Keith Thompson said:
You're both right. Sometimes speed is simply part of the
requirements. (And sometimes it isn't.)

Speed is always beneficial in *everything* if the speed gain is not
offset by maintenance or stability issues.

The reason desktops are 5000 times more powerful yet nothing seems to
run much quicker than the first PCs is wasteful and lazy approaches.

If you use C and do NOT consider efficiency in most cases then you are
incompetent.
 
J

Joachim Schmitz

Can you give any example of a situation where it's BETTER to get a
wrong answer early than to get the right answer late? By wrong, I
don't mean an inaccurate answer that is acceptably close to the true
value; I mean an answer which is unacceptably far away from the true
value.

Think of DeepThought's useless answer '42' after calculating some milion
years.
Not realy a real live example, but still ... an early answer probably would
have been pretty bad for the book :cool:

Bye, Jojo
 
J

James Kuyper

Keith said:
(e-mail address removed) writes: ....

Perhaps under some bizarre circumstances. But my point was just that
in *some* circumstances, late answers are no better than wrong
answers, not that wrong answers are acceptable.

(You wrote "unacceptably far away"; it's difficult to argue that that
would be acceptable.)

Well, yes - that was precisely my point.
 
J

James Kuyper

Richard said:
Speed is always beneficial in *everything* ...

Speed is not always beneficial - in real-time programming, there's often
an optimum time to do something, and extra speed beyond what's needed to
meet that deadline provides no extra benefit. The extra speed is
generally not harmful, if handled correctly by inserting an appropriate
waiting period somewhere in the process, but it isn't beneficial.
... if the speed gain is not
offset by maintenance or stability issues.

Or, getting back to the topic at hand, correctness issues?
The reason desktops are 5000 times more powerful yet nothing seems to
run much quicker than the first PCs is wasteful and lazy approaches.

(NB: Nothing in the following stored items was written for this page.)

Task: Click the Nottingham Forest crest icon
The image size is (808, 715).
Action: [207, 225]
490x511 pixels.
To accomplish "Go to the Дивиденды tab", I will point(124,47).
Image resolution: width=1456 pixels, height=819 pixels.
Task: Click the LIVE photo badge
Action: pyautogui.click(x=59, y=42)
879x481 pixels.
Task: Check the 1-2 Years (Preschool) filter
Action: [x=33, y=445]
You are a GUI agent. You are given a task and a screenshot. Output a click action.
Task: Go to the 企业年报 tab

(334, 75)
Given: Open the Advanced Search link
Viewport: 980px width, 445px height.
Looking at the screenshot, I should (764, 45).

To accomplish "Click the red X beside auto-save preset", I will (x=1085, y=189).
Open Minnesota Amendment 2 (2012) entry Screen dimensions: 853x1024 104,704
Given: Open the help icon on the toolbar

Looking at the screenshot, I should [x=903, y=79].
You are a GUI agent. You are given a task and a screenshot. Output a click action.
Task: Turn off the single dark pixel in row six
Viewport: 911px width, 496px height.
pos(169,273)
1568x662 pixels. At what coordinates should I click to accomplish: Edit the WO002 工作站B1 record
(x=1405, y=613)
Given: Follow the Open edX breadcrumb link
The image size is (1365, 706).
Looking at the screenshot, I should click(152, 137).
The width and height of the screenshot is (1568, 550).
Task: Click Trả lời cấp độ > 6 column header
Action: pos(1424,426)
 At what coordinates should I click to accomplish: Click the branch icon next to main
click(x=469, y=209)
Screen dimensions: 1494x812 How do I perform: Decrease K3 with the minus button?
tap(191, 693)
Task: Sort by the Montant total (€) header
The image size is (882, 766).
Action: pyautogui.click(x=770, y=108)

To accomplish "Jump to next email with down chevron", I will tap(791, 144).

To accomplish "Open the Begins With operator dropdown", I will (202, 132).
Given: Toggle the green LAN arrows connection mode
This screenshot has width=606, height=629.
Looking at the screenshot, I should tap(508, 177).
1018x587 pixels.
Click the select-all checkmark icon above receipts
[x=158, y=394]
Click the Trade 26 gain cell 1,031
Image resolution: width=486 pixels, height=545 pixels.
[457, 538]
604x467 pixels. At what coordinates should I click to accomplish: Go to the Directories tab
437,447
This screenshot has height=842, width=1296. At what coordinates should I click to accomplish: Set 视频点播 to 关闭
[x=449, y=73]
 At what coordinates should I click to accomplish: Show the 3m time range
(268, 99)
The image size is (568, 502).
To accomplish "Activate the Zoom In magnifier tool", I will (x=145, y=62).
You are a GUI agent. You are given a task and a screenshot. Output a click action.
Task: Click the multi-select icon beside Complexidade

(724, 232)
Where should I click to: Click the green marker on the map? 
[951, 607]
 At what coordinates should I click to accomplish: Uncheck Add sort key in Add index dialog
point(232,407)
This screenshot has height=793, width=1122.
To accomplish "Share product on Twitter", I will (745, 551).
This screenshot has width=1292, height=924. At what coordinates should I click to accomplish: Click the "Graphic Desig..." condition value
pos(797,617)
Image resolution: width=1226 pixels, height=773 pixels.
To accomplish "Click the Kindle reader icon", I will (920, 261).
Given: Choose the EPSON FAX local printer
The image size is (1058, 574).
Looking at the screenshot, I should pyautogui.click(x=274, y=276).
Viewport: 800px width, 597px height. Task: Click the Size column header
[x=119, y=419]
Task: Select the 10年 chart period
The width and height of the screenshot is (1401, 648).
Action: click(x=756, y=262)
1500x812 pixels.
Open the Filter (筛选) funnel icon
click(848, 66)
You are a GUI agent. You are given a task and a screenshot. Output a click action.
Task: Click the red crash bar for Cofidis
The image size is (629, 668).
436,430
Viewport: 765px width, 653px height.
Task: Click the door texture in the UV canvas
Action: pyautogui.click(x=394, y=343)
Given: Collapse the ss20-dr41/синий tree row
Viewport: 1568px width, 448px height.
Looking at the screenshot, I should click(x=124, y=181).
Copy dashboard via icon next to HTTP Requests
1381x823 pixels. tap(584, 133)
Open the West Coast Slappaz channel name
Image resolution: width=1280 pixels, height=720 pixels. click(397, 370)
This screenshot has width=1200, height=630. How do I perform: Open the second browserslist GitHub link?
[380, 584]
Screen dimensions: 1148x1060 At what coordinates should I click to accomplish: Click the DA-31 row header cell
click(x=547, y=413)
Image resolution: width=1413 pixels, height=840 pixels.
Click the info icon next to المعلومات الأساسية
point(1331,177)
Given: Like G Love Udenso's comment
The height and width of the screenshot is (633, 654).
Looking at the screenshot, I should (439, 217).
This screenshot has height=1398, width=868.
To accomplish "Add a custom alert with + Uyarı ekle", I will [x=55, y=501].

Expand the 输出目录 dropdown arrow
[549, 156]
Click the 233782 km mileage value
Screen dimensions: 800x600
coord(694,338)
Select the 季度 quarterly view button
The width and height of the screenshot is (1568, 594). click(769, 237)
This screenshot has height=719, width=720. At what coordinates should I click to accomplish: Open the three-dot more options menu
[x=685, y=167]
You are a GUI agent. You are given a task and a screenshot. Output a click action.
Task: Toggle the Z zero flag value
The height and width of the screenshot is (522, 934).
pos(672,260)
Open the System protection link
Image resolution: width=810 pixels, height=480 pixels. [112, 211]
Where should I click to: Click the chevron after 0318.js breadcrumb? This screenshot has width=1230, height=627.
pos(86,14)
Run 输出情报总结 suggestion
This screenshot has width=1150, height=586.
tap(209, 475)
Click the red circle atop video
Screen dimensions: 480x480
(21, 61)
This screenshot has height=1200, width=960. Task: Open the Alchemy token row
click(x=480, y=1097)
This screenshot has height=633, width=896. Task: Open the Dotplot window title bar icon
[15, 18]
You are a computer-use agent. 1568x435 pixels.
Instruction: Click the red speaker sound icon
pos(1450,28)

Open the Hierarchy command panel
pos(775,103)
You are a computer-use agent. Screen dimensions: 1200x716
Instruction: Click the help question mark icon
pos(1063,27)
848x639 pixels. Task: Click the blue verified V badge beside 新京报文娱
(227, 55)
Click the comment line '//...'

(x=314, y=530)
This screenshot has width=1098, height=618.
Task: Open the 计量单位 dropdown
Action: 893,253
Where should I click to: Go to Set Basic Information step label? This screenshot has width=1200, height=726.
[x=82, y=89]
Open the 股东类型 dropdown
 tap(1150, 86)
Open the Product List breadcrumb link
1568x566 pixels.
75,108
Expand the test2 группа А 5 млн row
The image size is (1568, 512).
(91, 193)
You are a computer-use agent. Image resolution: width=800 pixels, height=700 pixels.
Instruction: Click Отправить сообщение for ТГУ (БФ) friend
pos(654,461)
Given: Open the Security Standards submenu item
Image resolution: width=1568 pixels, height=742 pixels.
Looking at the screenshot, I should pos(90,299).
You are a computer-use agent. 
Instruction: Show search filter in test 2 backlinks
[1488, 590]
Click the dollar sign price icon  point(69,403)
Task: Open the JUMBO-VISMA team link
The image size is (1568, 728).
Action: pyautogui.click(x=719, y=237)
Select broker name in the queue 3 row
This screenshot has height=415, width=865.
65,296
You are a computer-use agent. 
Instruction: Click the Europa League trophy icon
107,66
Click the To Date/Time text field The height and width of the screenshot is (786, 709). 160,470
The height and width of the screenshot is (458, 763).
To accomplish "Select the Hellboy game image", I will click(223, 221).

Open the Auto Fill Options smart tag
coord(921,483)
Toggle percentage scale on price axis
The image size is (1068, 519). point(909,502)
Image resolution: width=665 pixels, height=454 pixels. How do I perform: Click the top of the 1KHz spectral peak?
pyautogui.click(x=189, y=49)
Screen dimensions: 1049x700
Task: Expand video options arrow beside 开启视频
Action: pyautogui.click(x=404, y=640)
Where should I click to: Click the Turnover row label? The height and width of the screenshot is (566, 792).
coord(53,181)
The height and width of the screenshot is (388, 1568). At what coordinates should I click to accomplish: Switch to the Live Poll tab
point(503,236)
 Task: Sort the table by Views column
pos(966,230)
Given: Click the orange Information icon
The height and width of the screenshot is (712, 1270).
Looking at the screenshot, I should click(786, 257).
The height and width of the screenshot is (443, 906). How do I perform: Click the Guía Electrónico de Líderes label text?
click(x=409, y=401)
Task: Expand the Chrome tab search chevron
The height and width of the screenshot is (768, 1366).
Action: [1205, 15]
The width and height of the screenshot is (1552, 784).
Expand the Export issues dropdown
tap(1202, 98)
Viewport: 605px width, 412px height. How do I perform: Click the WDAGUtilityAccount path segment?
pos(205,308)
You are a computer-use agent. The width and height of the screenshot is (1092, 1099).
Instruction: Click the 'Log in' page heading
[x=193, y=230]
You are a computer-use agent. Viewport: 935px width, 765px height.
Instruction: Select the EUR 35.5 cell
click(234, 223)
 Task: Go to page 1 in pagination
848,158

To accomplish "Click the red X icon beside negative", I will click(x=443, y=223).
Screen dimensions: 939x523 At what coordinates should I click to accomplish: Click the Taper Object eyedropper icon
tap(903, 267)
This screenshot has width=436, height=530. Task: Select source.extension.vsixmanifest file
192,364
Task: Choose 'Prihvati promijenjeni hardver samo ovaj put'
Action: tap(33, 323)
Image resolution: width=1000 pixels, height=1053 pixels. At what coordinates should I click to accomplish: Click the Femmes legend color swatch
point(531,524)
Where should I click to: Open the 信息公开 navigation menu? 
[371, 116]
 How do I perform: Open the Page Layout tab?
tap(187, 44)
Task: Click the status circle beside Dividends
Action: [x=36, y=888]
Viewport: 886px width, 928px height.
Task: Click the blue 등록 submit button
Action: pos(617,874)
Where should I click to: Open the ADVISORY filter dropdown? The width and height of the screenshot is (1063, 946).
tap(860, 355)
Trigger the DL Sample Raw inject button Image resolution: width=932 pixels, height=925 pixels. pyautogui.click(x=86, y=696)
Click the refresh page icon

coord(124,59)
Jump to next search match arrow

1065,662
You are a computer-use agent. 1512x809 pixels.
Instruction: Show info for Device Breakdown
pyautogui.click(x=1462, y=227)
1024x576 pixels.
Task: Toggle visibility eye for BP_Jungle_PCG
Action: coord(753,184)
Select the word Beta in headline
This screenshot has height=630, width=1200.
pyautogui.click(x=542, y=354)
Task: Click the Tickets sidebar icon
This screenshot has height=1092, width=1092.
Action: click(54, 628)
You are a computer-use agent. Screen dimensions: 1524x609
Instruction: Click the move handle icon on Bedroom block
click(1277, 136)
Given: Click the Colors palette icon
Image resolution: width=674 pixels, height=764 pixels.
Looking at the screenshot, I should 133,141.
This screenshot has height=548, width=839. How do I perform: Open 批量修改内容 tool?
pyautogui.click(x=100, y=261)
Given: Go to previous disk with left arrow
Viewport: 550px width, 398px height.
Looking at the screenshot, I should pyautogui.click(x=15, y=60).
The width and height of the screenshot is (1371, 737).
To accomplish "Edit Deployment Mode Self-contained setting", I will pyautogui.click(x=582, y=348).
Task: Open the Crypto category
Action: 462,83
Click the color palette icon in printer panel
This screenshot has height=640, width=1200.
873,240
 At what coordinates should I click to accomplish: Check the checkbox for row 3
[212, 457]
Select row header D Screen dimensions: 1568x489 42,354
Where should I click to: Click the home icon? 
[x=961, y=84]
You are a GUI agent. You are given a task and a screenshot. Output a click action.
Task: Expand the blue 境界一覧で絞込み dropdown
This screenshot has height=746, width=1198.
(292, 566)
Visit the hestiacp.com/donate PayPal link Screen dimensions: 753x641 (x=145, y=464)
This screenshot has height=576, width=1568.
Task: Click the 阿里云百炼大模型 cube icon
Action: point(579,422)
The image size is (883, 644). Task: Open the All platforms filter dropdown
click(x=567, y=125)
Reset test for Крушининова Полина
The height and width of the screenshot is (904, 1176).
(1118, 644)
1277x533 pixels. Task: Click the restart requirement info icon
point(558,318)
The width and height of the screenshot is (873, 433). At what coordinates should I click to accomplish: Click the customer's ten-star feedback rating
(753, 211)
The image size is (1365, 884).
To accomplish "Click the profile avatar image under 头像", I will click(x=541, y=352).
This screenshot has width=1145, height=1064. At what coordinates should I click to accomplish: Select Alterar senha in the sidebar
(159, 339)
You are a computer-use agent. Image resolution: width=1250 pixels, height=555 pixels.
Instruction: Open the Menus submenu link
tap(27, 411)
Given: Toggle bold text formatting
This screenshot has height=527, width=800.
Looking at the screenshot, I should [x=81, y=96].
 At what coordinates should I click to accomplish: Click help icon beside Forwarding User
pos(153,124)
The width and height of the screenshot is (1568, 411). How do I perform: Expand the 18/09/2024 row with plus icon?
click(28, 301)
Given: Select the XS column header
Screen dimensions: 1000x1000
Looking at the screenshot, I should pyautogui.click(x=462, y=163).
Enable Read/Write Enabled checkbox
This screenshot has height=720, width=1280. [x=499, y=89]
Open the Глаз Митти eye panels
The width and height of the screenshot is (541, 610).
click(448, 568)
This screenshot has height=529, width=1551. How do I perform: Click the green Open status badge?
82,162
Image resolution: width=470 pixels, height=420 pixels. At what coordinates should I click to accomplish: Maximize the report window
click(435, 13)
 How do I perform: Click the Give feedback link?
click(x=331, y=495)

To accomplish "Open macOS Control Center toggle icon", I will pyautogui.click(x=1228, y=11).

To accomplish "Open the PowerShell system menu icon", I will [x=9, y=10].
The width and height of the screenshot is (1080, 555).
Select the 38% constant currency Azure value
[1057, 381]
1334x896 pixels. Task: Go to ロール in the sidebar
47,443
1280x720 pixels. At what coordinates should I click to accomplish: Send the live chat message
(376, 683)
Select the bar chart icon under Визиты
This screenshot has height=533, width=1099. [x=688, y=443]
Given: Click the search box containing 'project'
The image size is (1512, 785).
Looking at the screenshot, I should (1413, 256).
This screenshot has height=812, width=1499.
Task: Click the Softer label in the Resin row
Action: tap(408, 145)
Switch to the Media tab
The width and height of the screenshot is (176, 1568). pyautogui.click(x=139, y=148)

If you use C and do NOT consider efficiency in most cases then you are
incompetent.

No one has suggested that efficiency be ignored, only that it's a lower
priority than correctness.
 
K

Keith Thompson

Richard Heathfield said:
Keith Thompson said:

If you adopt the reasonable position that your personal safety is the
overriding requirement and you want it RIGHT NOW, then any course that
results in your personal safety being assured *is* a correct course and
fails to be a counterexample. And if there is no such course, then the
proper thing to do is to tell the computer to keep spitting out *accurate*
solutions, sorted and displayed by increasing risk, until you choose one
of them (presumably one that's at or near the top of the list). That way,
you decide how much time it can spend on finding solutions instead of
letting it decide for itself.

The software was designed for ordinary navigation, not for emergency
situations (though it *should* work in emergencies as well). It
produces an incorrect course randomly one time out of ten. You tell
it you want to go to Argelius, and it gives you a course to Janus VI,
clearly a bug. To recover, you have to reboot the system, which takes
at least seven minutes, something you can usually live with, but not
today, blast it, so you're darned lucky it didn't plot a course into
the middle of the nearest star. The bug has been reported but not yet
fixed. And Scotty and Spock have both been on shore leave for a week
(not their idea), so there's no time to re-write the software, and the
manual override is malfunctioning and giving off multicolored sparks.

The result is "correct" for the current situation, but incorrect for
the situation for which the software was designed.

So yes, Janus VI will do nicely, thank you.
 
R

Richard Tobin

Keith Thompson said:
Re-read the original question that started this thread. Do you really
think the OP was asking about ABIs?

I took the OP to mean something like "if I'm writing a C compiler, are
there any standards I need to follow when deciding what code to
generate". And since a compiler writer usually wants his compiler to
produce code that interoperates with existing libraries and operating
system features such as signals, the answer is yes.

There are various other things he could have meant, but I chose the
interpretation that had the most interesting answer.